**WORK TO BE COMPLETED:** Print again, word for word, all of the records below, and leave the pictures out.

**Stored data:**
════
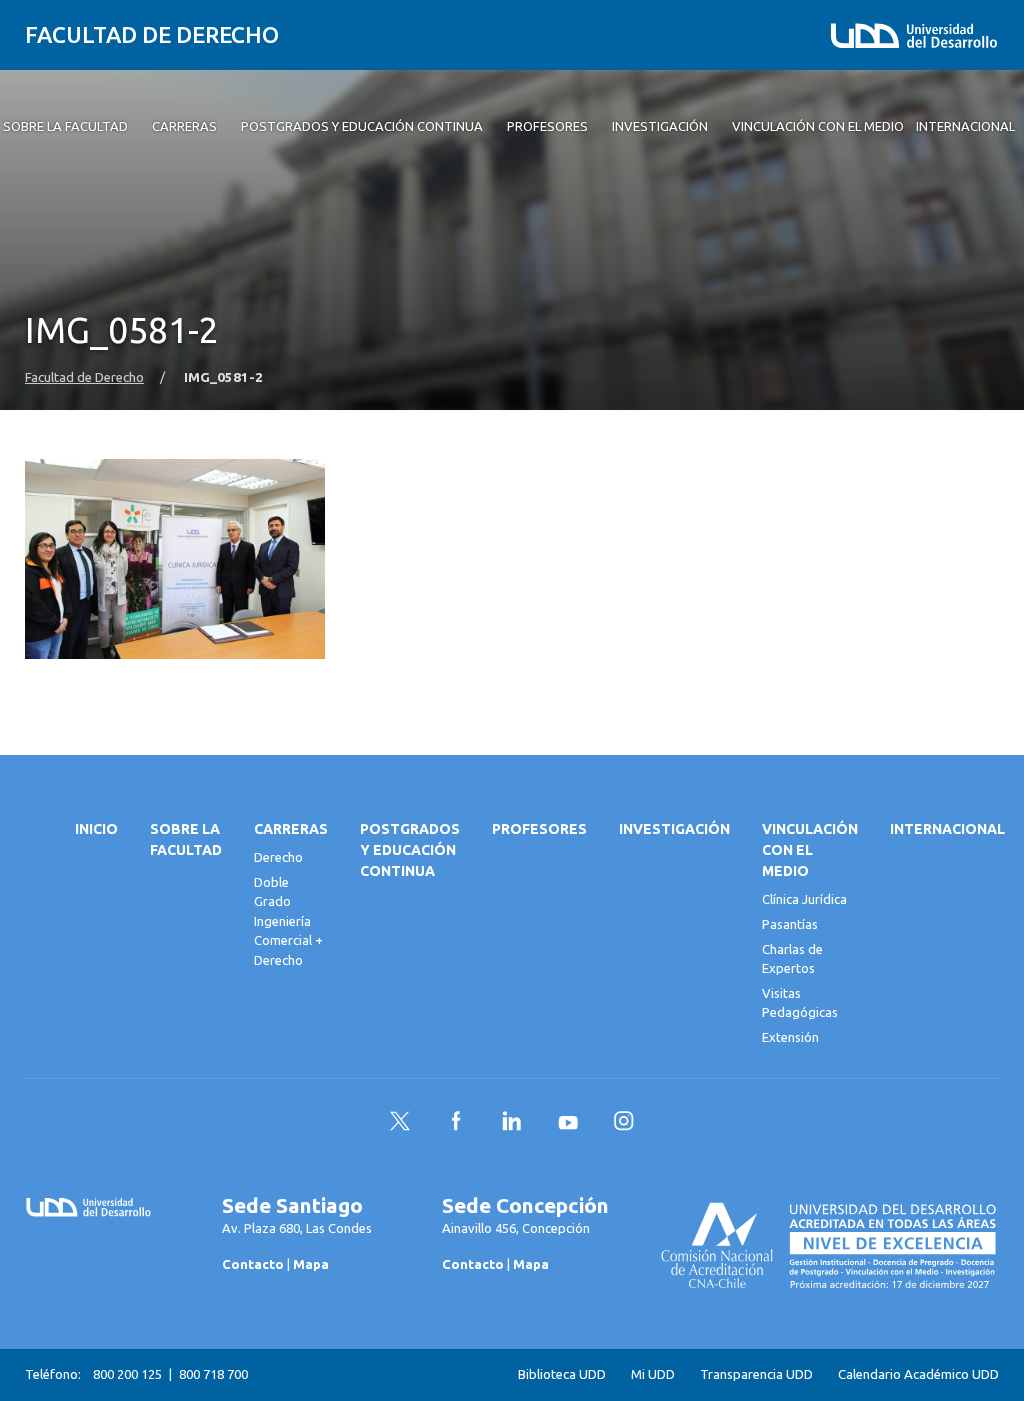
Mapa (311, 1264)
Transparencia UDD (756, 1374)
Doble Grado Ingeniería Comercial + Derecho (288, 921)
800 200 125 (127, 1374)
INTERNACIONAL (947, 829)
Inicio (96, 829)
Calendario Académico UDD (918, 1374)
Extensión (790, 1037)
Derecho (278, 857)
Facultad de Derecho (152, 34)
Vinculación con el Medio (810, 850)
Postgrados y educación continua (410, 850)
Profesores (539, 829)
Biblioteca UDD (562, 1374)
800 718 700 (213, 1374)
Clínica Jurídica (804, 899)
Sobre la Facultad (186, 839)
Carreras (291, 829)
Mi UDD (653, 1374)
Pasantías (790, 924)
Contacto (253, 1264)
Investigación (674, 829)
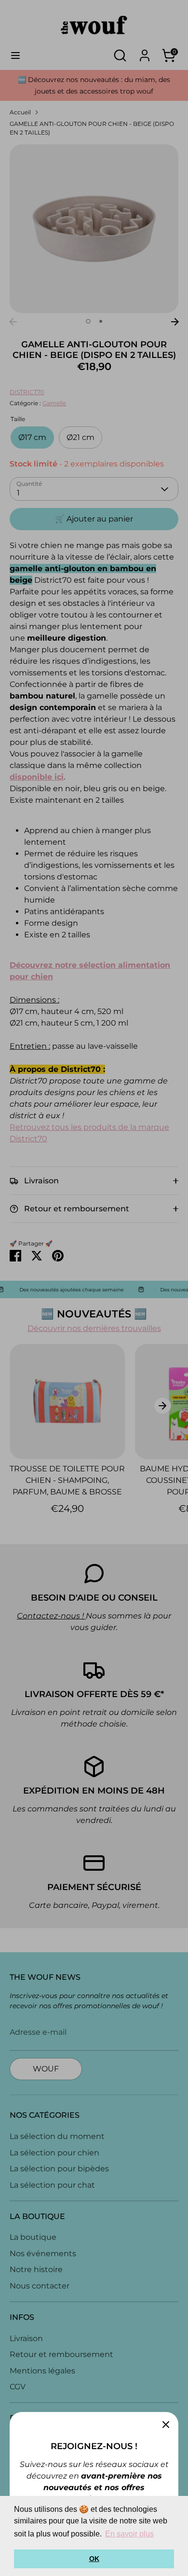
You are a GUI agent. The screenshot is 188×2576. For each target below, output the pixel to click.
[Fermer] (165, 2424)
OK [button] (94, 2558)
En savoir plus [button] (129, 2534)
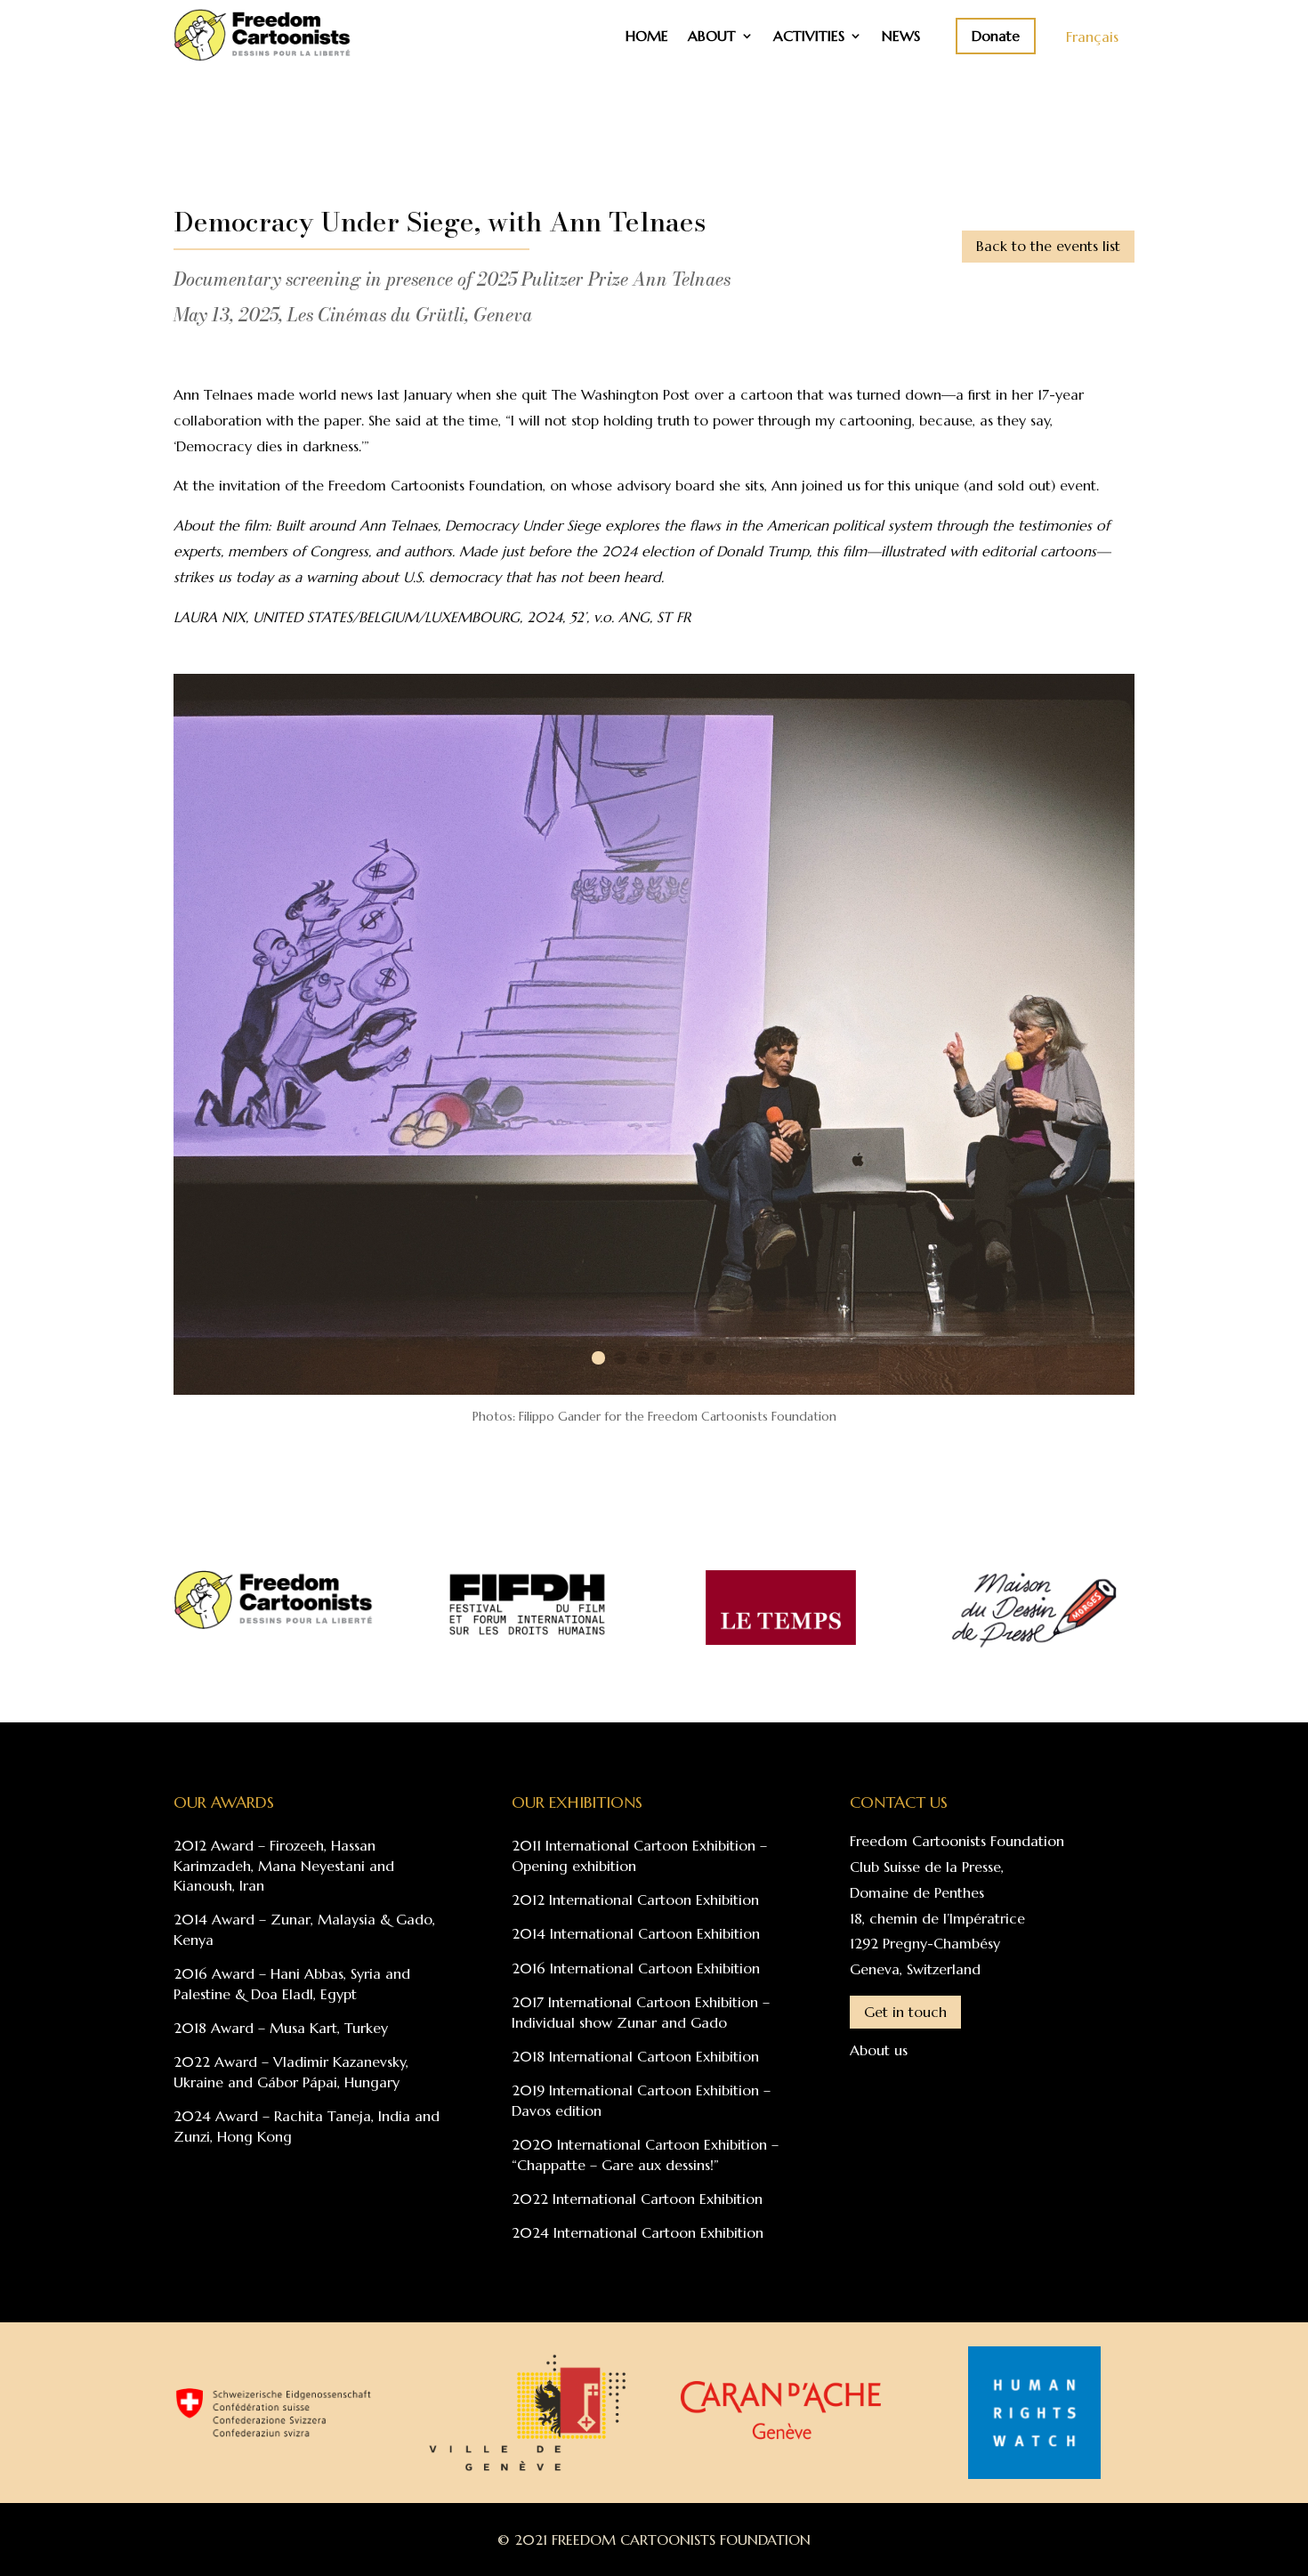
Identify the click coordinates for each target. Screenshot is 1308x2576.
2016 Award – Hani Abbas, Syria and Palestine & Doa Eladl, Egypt (292, 1983)
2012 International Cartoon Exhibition (635, 1899)
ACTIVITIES (808, 37)
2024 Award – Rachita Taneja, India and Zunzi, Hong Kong (307, 2125)
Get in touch (905, 2012)
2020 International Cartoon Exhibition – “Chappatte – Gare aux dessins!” (645, 2154)
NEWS (901, 37)
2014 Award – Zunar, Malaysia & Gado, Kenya (304, 1929)
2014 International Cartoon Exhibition (636, 1933)
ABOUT (712, 37)
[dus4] (654, 1389)
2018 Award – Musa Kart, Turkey (281, 2028)
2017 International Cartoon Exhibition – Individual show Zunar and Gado (641, 2011)
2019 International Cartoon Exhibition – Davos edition (641, 2099)
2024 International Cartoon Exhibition (637, 2232)
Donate (996, 36)
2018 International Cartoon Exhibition (635, 2056)
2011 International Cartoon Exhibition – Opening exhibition (639, 1855)
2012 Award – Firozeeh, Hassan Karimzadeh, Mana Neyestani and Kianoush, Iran (284, 1865)
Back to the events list (1048, 246)
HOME (647, 37)
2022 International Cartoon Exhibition (637, 2198)
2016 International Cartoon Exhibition (636, 1968)
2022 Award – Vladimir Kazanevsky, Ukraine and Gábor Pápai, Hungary (291, 2071)
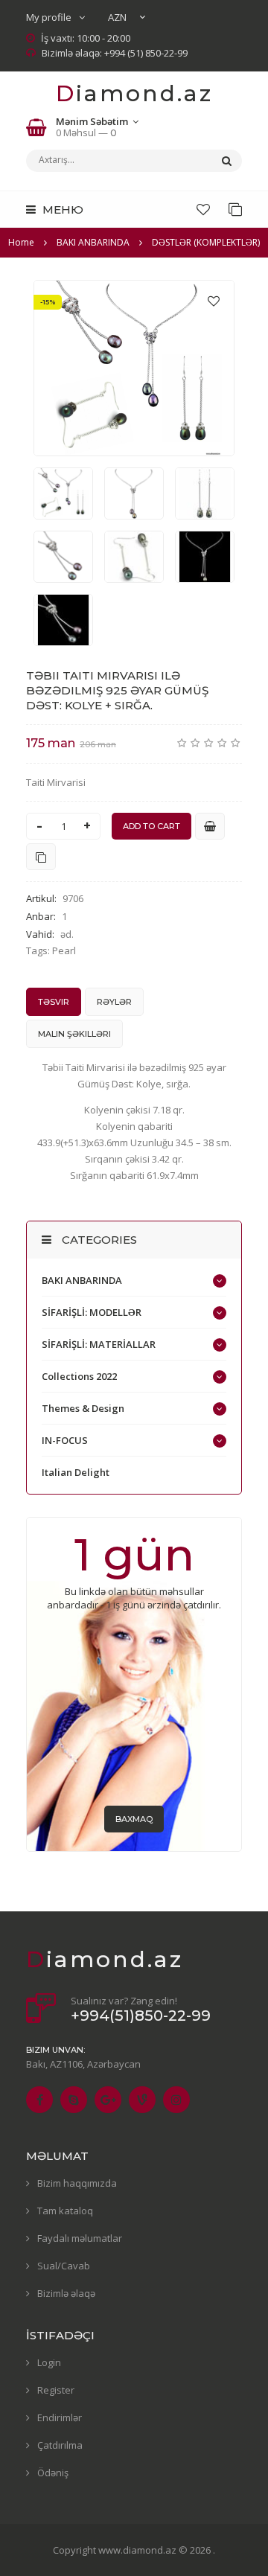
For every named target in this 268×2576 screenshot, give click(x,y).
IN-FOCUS (65, 1440)
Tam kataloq (65, 2210)
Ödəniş (52, 2472)
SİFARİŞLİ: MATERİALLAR (99, 1344)
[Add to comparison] (41, 856)
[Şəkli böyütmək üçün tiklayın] (134, 368)
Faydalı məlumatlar (79, 2238)
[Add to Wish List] (214, 301)
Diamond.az (134, 93)
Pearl (64, 950)
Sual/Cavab (63, 2265)
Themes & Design (83, 1408)
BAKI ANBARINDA (82, 1280)
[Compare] (235, 209)
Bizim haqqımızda (77, 2183)
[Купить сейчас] (210, 826)
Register (55, 2390)
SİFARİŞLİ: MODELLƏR (91, 1312)
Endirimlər (59, 2417)
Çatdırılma (60, 2445)
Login (49, 2362)
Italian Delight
════
**TASK OUTPUT:**
Mapa (311, 1264)
Transparencia UDD (756, 1374)
Doble Grado Ingeniería Comercial + Derecho (288, 921)
800 200 125 (127, 1374)
INTERNACIONAL (947, 829)
Inicio (96, 829)
Calendario Académico UDD (918, 1374)
Extensión (790, 1037)
Derecho (278, 857)
Facultad de Derecho (152, 34)
Vinculación con el Medio (810, 850)
Postgrados y educación continua (410, 850)
Profesores (539, 829)
Biblioteca UDD (562, 1374)
800 718 700 (213, 1374)
Clínica Jurídica (804, 899)
Sobre la Facultad (186, 839)
Carreras (291, 829)
Mi UDD (653, 1374)
Pasantías (790, 924)
Contacto (253, 1264)
Investigación (674, 829)
You are a GUI agent. The screenshot is 188×2576. For each target below, output the pixel to click.
[Fermer] (165, 2424)
OK [button] (94, 2558)
En savoir plus [button] (129, 2534)
Identify the click coordinates for each target. Screenshot is 1308x2576.
2016 Award – Hani Abbas, Syria and Palestine & Doa Eladl, Egypt (292, 1983)
2012 International Cartoon Exhibition (635, 1899)
ACTIVITIES (808, 37)
2024 Award – Rachita Taneja, India and Zunzi, Hong Kong (307, 2125)
Get in touch (905, 2012)
2020 International Cartoon Exhibition – “Chappatte – Gare aux dessins!” (645, 2154)
NEWS (901, 37)
2014 Award – Zunar, Malaysia & Gado, Kenya (304, 1929)
2014 International Cartoon Exhibition (636, 1933)
ABOUT (712, 37)
[dus4] (654, 1389)
2018 Award – Musa Kart, Turkey (281, 2028)
2017 International Cartoon Exhibition – Individual show Zunar and Gado (641, 2011)
2019 International Cartoon Exhibition – Davos edition (641, 2099)
2024 International Cartoon Exhibition (637, 2232)
Donate (996, 36)
2018 International Cartoon Exhibition (635, 2056)
2011 International Cartoon Exhibition – Opening exhibition (639, 1855)
2012 Award – Firozeeh, Hassan Karimzadeh, Mana Neyestani and Kianoush, Iran (284, 1865)
Back to the events list (1048, 246)
HOME (647, 37)
2022 International Cartoon Exhibition (637, 2198)
2016 International Cartoon Exhibition (636, 1968)
2022 Award – Vladimir Kazanevsky, Ukraine and Gábor Pápai, Hungary (291, 2071)
For every named target in this 268×2576 screenshot, give click(x,y).
IN-FOCUS (65, 1440)
Tam kataloq (65, 2210)
Ödəniş (52, 2472)
SİFARİŞLİ: MATERİALLAR (99, 1344)
[Add to comparison] (41, 856)
[Şəkli böyütmək üçün tiklayın] (134, 368)
Faydalı məlumatlar (79, 2238)
[Add to Wish List] (214, 301)
Diamond.az (134, 93)
Pearl (64, 950)
Sual/Cavab (63, 2265)
Themes & Design (83, 1408)
BAKI ANBARINDA (82, 1280)
[Compare] (235, 209)
Bizim haqqımızda (77, 2183)
[Купить сейчас] (210, 826)
Register (55, 2390)
SİFARİŞLİ: MODELLƏR (91, 1312)
Endirimlər (59, 2417)
Çatdırılma (60, 2445)
Login (49, 2362)
Italian Delight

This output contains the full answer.